Word and item position data =

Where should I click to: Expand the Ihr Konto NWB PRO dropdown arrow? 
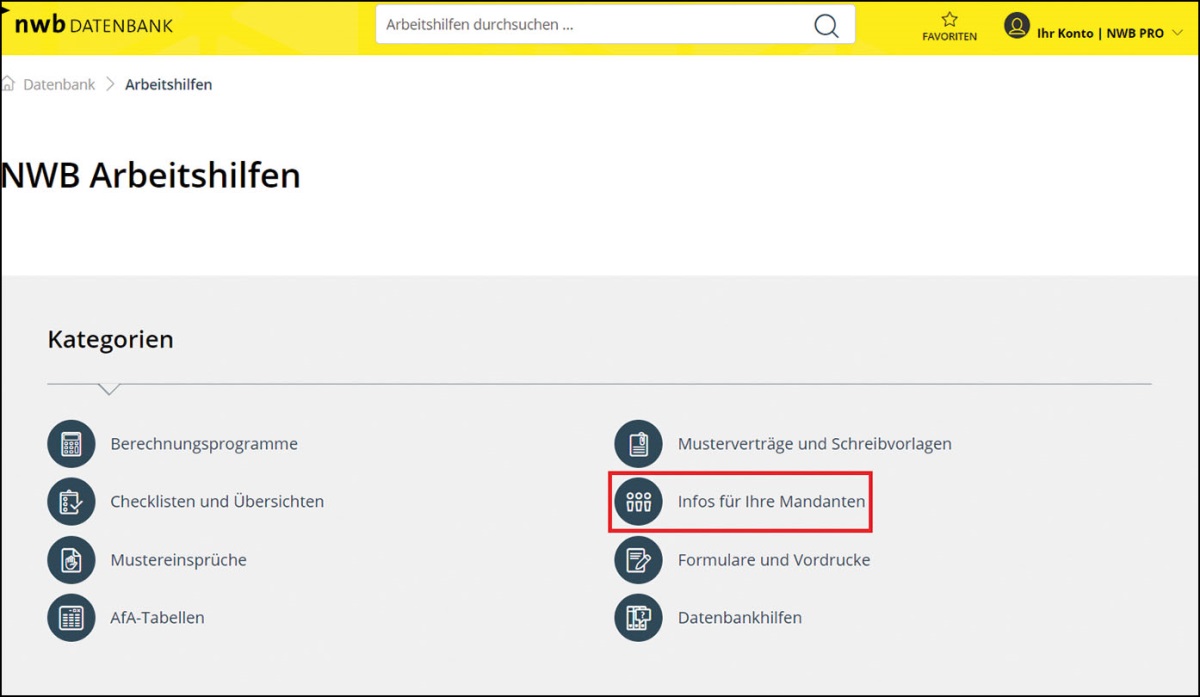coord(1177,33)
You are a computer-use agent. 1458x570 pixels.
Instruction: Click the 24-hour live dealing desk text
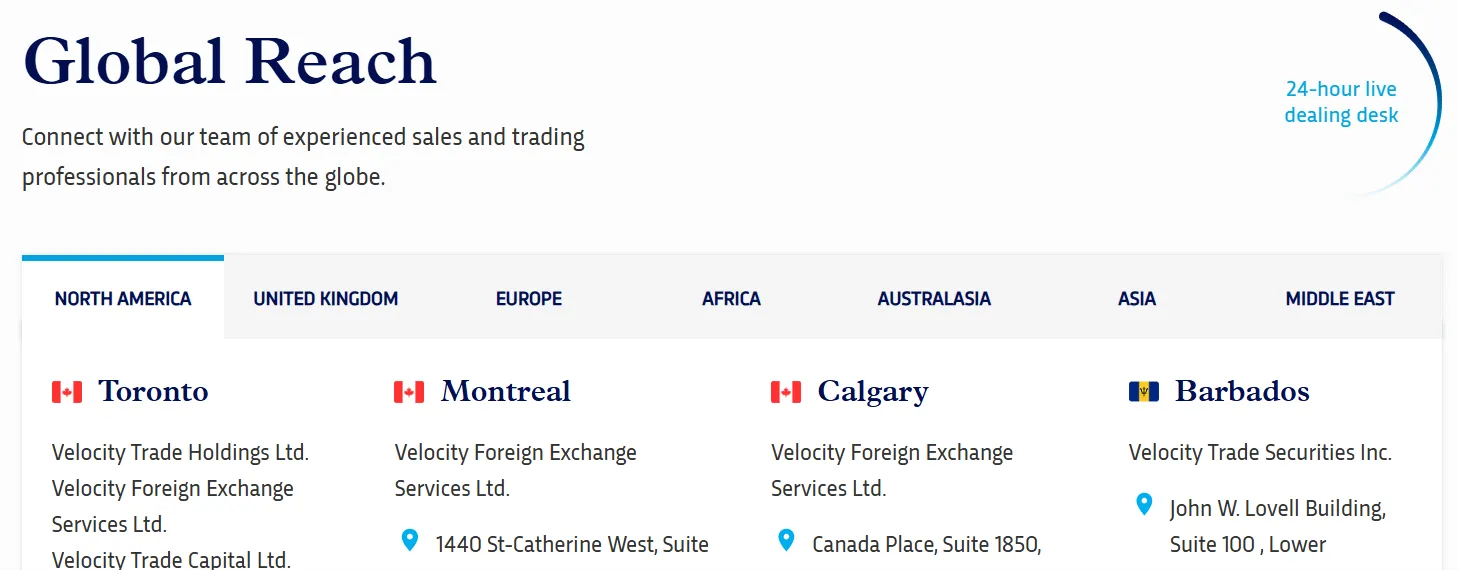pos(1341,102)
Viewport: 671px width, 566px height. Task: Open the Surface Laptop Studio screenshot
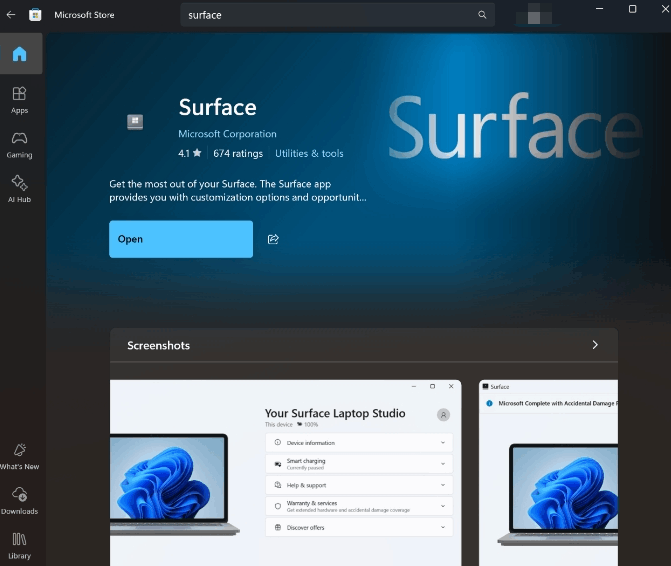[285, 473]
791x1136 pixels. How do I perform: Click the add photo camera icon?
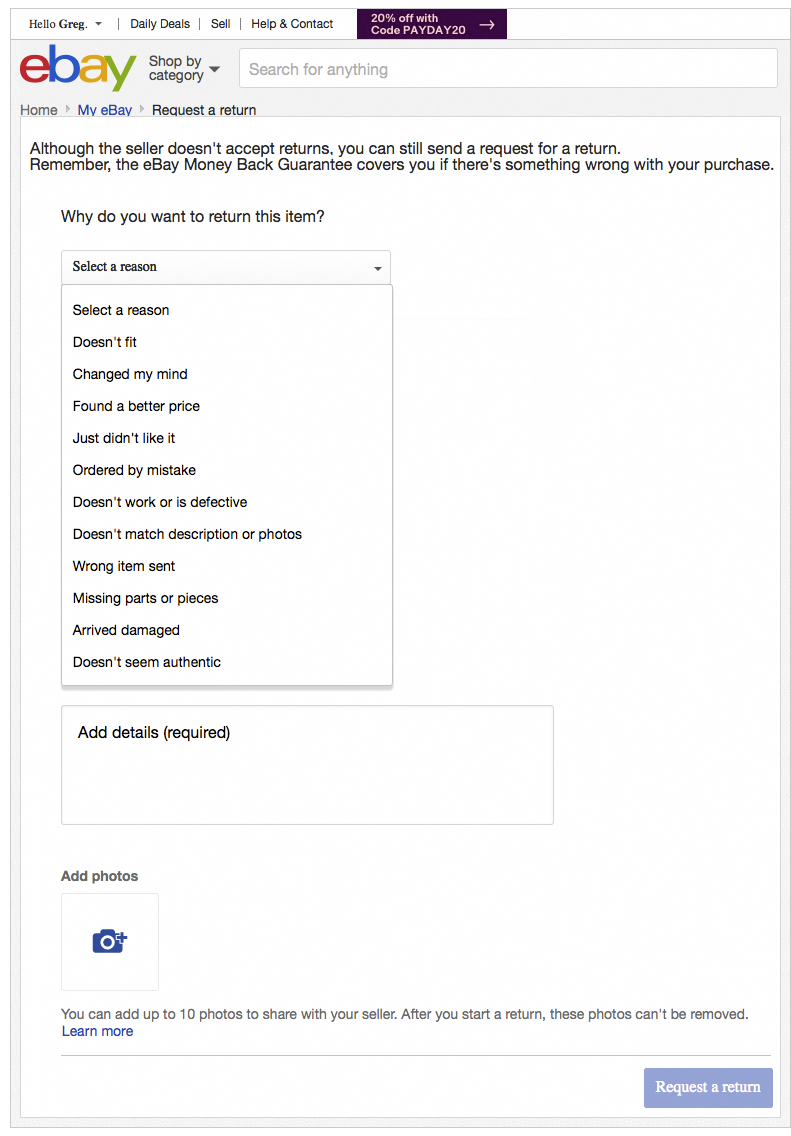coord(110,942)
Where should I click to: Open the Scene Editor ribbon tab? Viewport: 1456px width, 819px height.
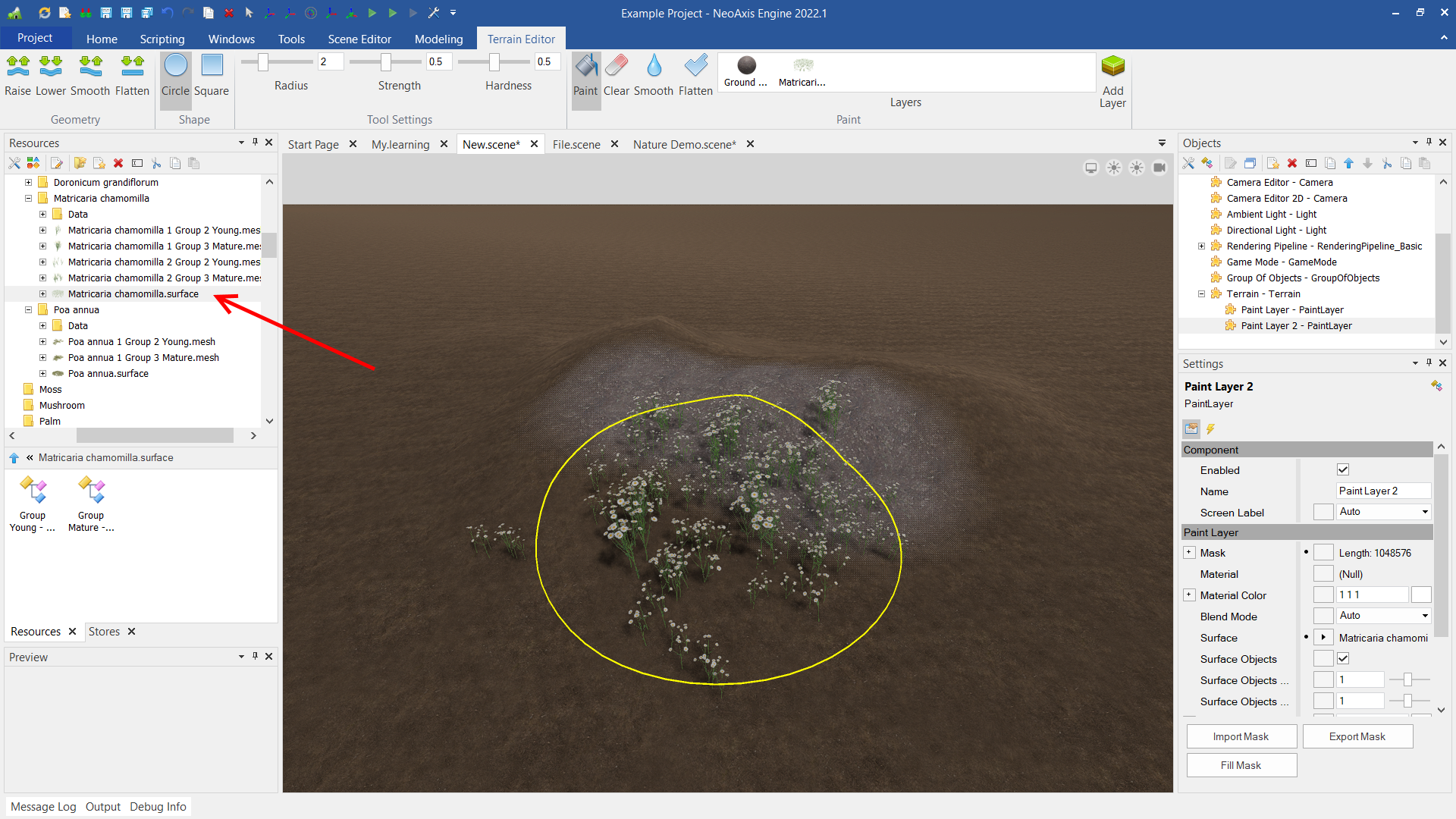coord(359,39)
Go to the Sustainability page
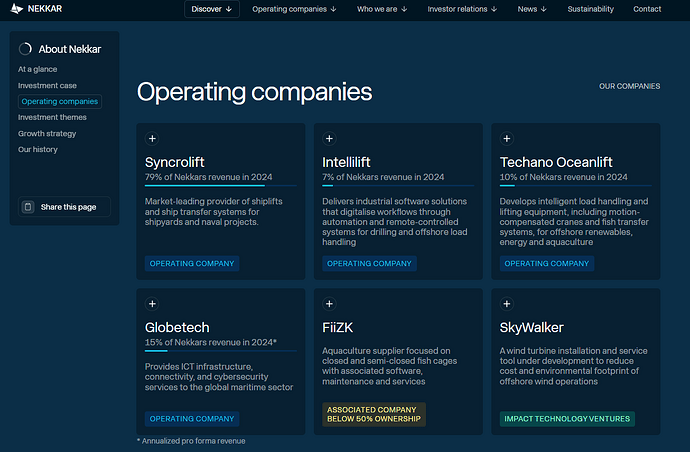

PROBLEM TO SOLVE = Update the listing by replacing "Where should I click to" with "Where do I click to" and keeping everything else the same. Omit the pictures from your answer.

EXERCISE OUTPUT =
Where do I click to: Expand the Ihr Konto NWB PRO dropdown arrow? 
coord(1177,33)
You are a computer-use agent. 1458x570 pixels.
Instruction: Click the 24-hour live dealing desk text
pos(1341,102)
Viewport: 671px width, 566px height. Task: Open the Surface Laptop Studio screenshot
[285, 473]
791x1136 pixels. How do I perform: Click the add photo camera icon?
coord(110,942)
Where do I click to: Open the Scene Editor ribbon tab? Viewport: 1456px width, 819px height.
coord(359,39)
Go to the Sustainability page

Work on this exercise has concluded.